What you need to do:
Lines from the one containing "How do I perform: Expand" through the last line of the data are to be returned exactly, both ends included, minus any pictures.

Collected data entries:
+ + + + +

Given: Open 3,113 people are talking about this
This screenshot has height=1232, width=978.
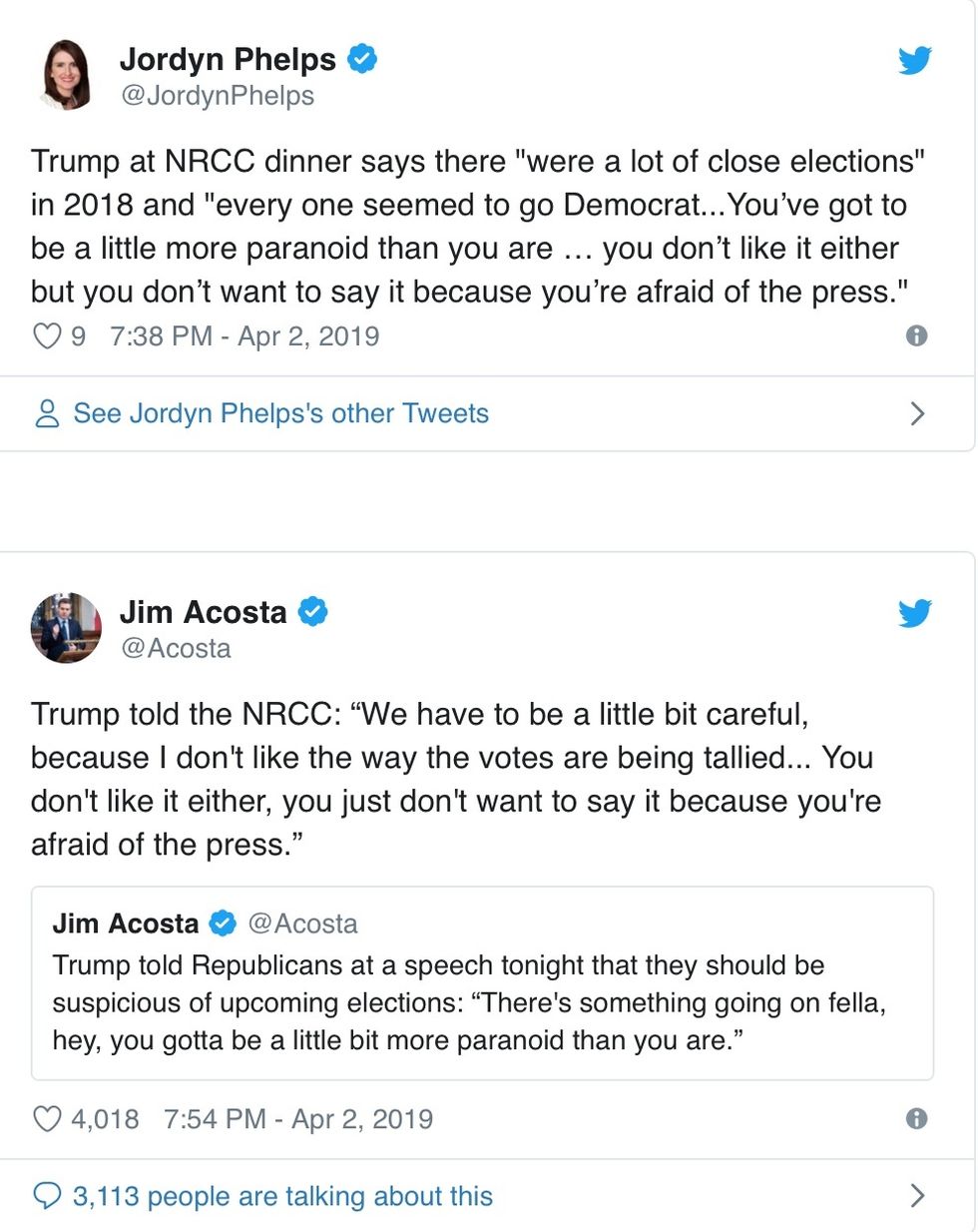Looking at the screenshot, I should point(282,1196).
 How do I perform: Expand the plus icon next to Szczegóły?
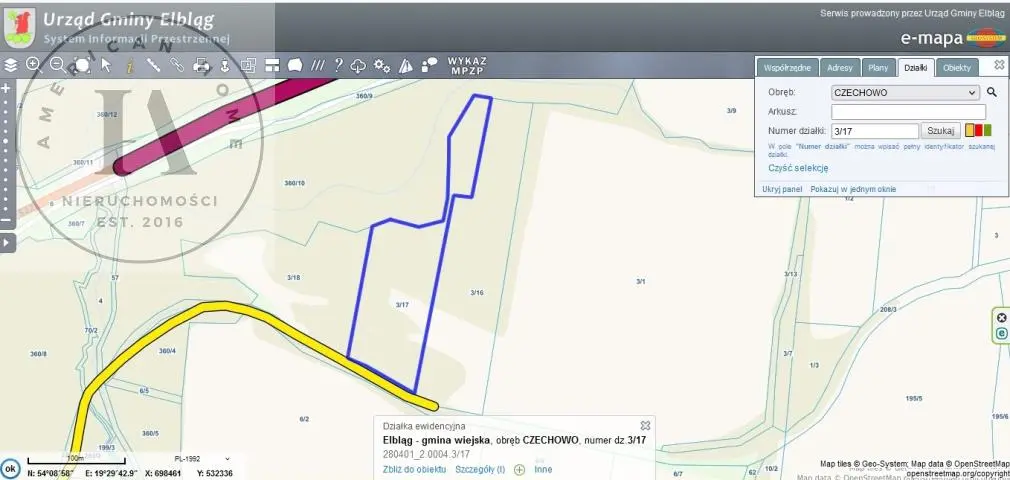pyautogui.click(x=519, y=469)
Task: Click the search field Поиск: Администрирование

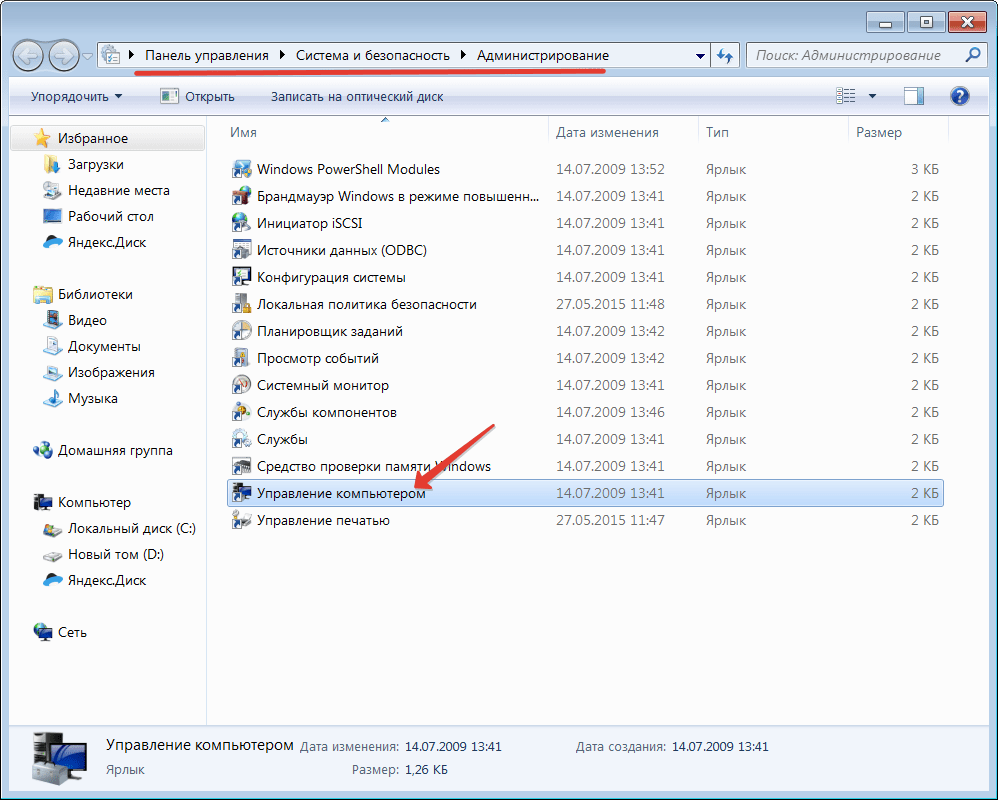Action: coord(855,55)
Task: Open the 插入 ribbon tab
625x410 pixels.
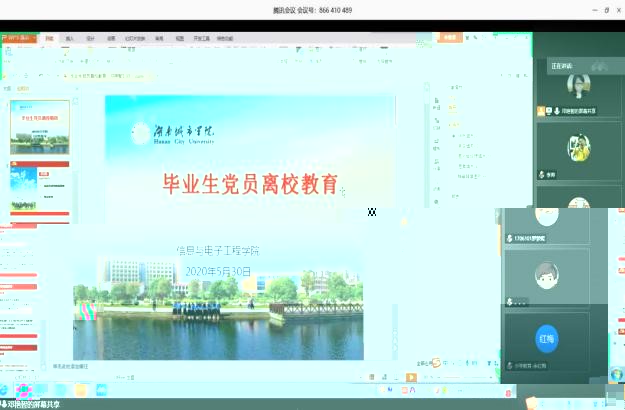Action: click(x=69, y=38)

+ + + + +

Answer space:
 How do I perform: Expand the plus icon next to Szczegóły?
pyautogui.click(x=519, y=469)
Task: Click the search field Поиск: Администрирование

Action: coord(855,55)
Task: Open the 插入 ribbon tab
625x410 pixels.
Action: click(x=69, y=38)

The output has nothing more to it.